Today I thought we'd discuss a rather mundane topic, the Family Limited Partnership but one that carries great significance nonetheless. I'm like everyone else I suppose in that I tend to lean away from some of the more heady topics that dig really deep into the nitty gritty of insurance/financial planning topics. Why? Well mainly because I've been talking about them ad nauseam for the past 13 years and I have the attention span of three year old who's been loading up on red kool-aid and cadbury cream eggs (i.e. the easter candy hangover).
But I also know because of the questions our readers send us routinely, these are topics that need to be discussed at length and that I can't take for granted that everyone has heard all this stuff before. So, here I go. And hopefully I can make this as painless as possible for you. Even more, my hope is that you can get some nugget from it that will at least give you an idea that could save your family some money down the road. Or at the very least help you untangle some of the mess that abounds in dividing up your assets among your family members.

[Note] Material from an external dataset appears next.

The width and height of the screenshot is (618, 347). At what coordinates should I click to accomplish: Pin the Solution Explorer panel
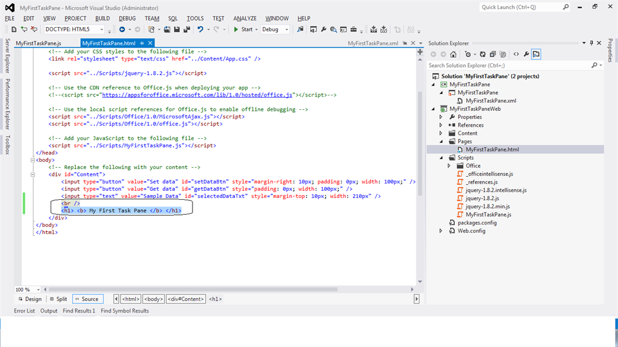click(592, 43)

Believe it or not Family Limited Partnerships were a fairly obscure topic back when I first started in the life insurance business. However, in the last few years I've noticed a significant increase in their popularity.
Now, I'm not sure if people have actually set them into motion with great frequency or if it's just something more people are wanting to discuss? Sometimes ideas sound really great at the intellectual level but the practical application can be somewhat more complicated.

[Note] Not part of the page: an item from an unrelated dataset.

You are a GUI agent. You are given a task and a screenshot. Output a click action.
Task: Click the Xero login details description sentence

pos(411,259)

But before we walk off the edge of the continental shelf into the deep water, I should probably start with a short primer on partnerships in general.
Two Types of Partnership
There are two basic types of partnership arrangement that exist:
- General Partnerships
- Limited Partnerships
First, let's look at general partnerships, this will help us to draw some lines of distinction as we go.
A general partnership can be held together with a written contract or an oral agreement (a handshake and a smile). There is no particular legal requirement that there be any type of paperwork filed at the state level. You can juxtapose this to any sort of corporation (c-corp, s-corp or LLC) where you don't actually have anything official, the corporation doesn't actually exist until you've filed your articles of incorporation with typically the secretary of state's office in your state. At least, that's how it is in most states that I've dealt with.
The big problem with any general partnership is the feature of unlimited liability.
If two guys, Bob and John decide to form a partnership and subsequently Bob incurs a debt or signs a contract on behalf of the partnership, he just made John personally liable for the full amount of the debt. That means Bob could incur debt on behalf of the partnership and John have no knowledge of it but still be 100% liable for the debt whether he knew the debt existed or not. Compare that with the personal financial protection afforded Bob and John if they had formed a corporation and the contract and/or debt was held by the corporation.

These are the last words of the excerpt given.